DATASET RECORDS:
******************************

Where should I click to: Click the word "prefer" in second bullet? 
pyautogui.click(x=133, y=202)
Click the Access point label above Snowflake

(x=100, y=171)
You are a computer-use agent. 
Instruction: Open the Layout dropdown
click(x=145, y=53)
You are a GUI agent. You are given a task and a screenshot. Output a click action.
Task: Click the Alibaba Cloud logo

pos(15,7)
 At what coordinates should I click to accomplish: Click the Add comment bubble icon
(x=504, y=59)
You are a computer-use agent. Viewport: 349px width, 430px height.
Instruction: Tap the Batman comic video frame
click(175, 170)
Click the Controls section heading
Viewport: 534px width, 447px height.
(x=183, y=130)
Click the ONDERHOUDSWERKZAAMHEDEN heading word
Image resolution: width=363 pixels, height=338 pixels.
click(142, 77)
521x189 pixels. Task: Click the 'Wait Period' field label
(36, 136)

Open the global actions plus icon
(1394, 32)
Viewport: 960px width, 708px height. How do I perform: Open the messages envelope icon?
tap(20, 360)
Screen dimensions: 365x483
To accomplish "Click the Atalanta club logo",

******************************

PROBLEM REQUIREMENTS: Copy out each line of the listing that holds the word "computer".

WRITTEN RESPONSE:
You are a computer-use agent. 
You are a computer-use agent. Viewport: 349px width, 430px height.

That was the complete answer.